AKT1 E17K, occurring at low frequency in a broad range of cancer types, is a gain-of-function mutation that constitutively activates the PI3K-AKT pathway. However, how AKT1E17K is regulated in cancer pathogenesis remains elusive. Here, we interrogate the AKT1E17K-interacting lncRNAs and identify that SVIL-AS1 preferentially binds to AKT1E17K rather than AKT1WT proteins. We find that SVIL-AS1 enhances AKT1 phosphorylation and downstream signaling. SVIL-AS1 knockdown dramatically inhibits the growth of AKT1E17K cells in intro and in vivo. Notably, AKT1 and SVIL-AS1 interaction is AKT1 phosphorylation-dependent. SVIL-AS1 also interacts with PPP2R2A, a subunit of phosphatase PP2A holoenzyme, and blocks the binding of PPP2R2A to AKT1E17K to prevent AKT1 dephosphorylation. Moreover, AKT1E17K cells are not effectively inhibited by the allosteric AKT inhibitor, whereas silencing SVIL-AS1 sensitizes AKT1E17K cells to AKT1 allosteric inhibitor, as well as the PI3K inhibitor. In breast cancer tissues, SVIL-AS1 is highly expressed and associated with p-AKT1 level and poor prognosis of patients.
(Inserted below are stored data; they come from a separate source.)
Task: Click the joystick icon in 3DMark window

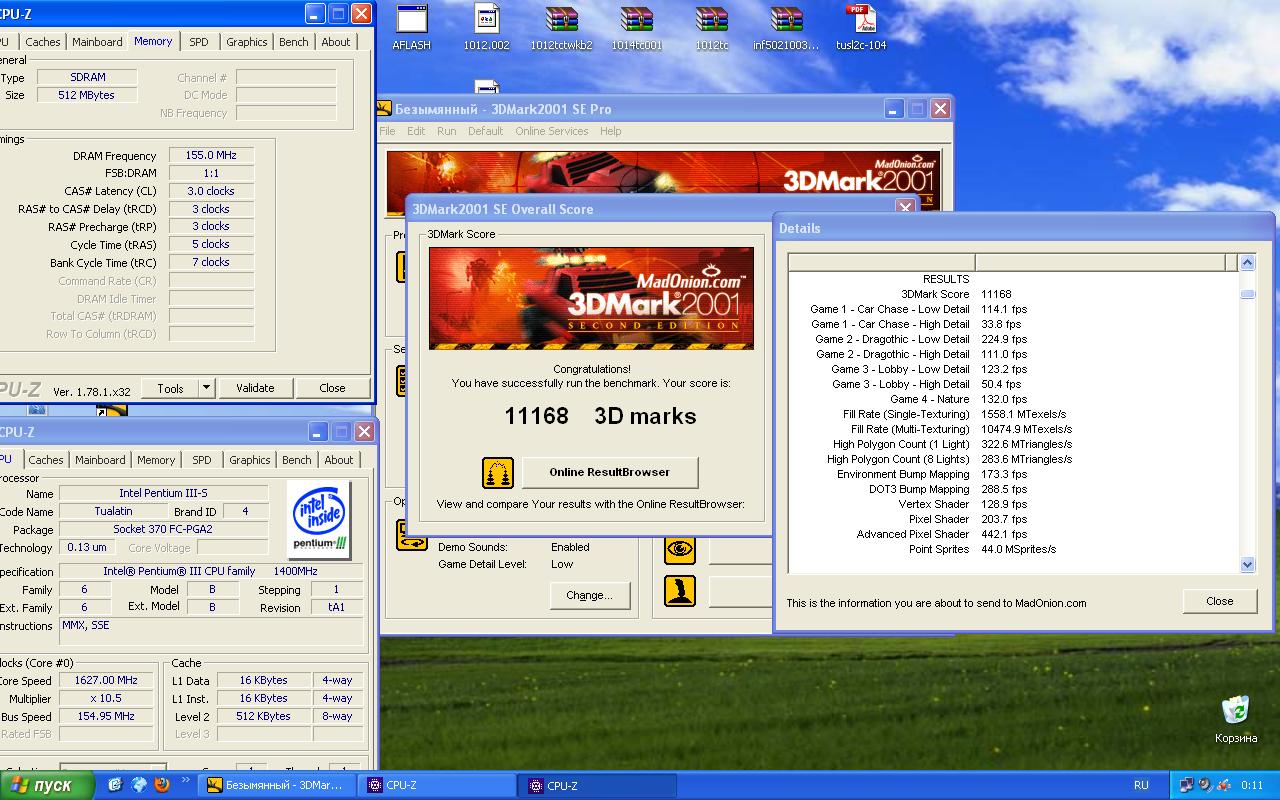Action: (x=680, y=591)
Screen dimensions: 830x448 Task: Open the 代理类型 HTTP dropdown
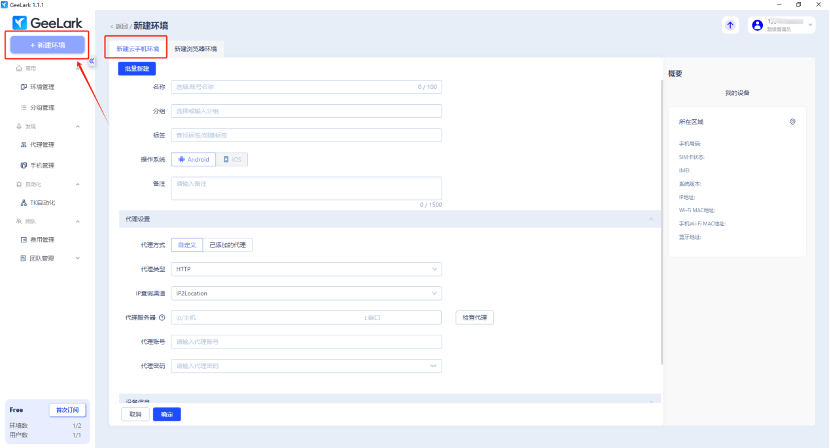click(306, 269)
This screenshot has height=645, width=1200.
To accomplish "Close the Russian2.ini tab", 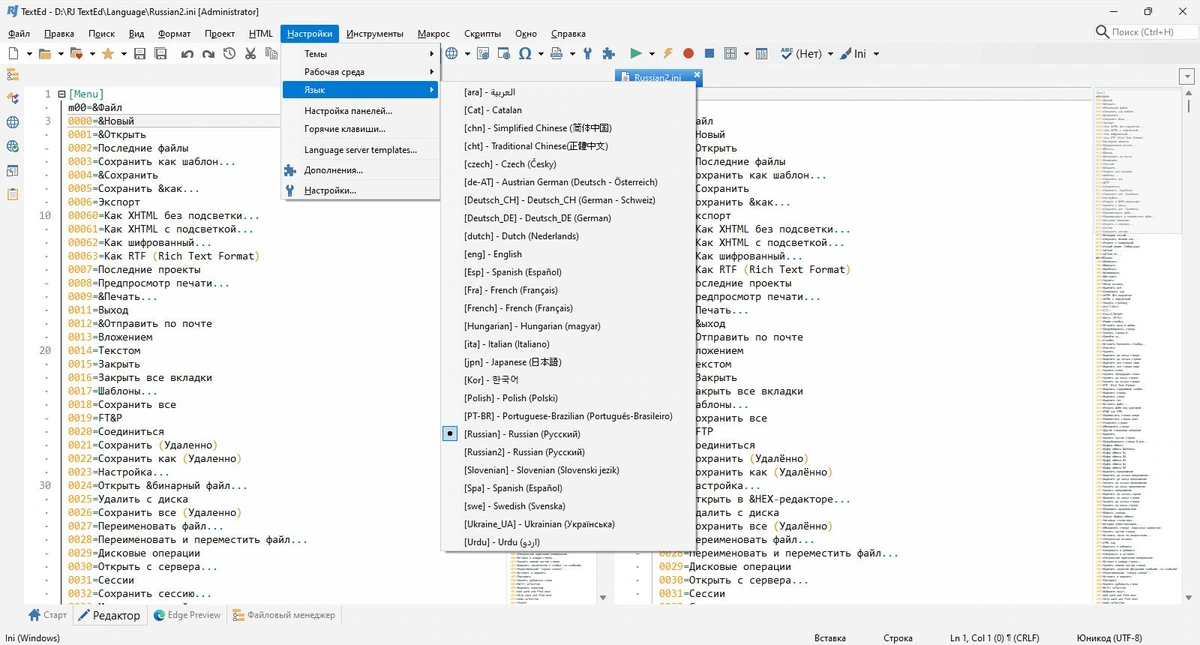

Together, our findings highlight a previously unappreciated role of lncRNA SVIL-AS1 in regulating AKT1 dephosphorylation, which serves as a promising therapeutic target for AKT1E17K tumors. To identify lncRNAs binding to the AKT1 E17K mutant protein, we transfected Flag-tagged AKT1 wild-type (AKT1WT) or E17K mutant (AKT1E17K) plasmids into breast cancer cell line MDA-MB-231. RNA immunoprecipitation (RIP) using negative control IgG or anti-FLAG antibody respectively was then performed and deep sequencing showed that several lncRNAs preferentially bound to the AKT1 E17K mutant protein.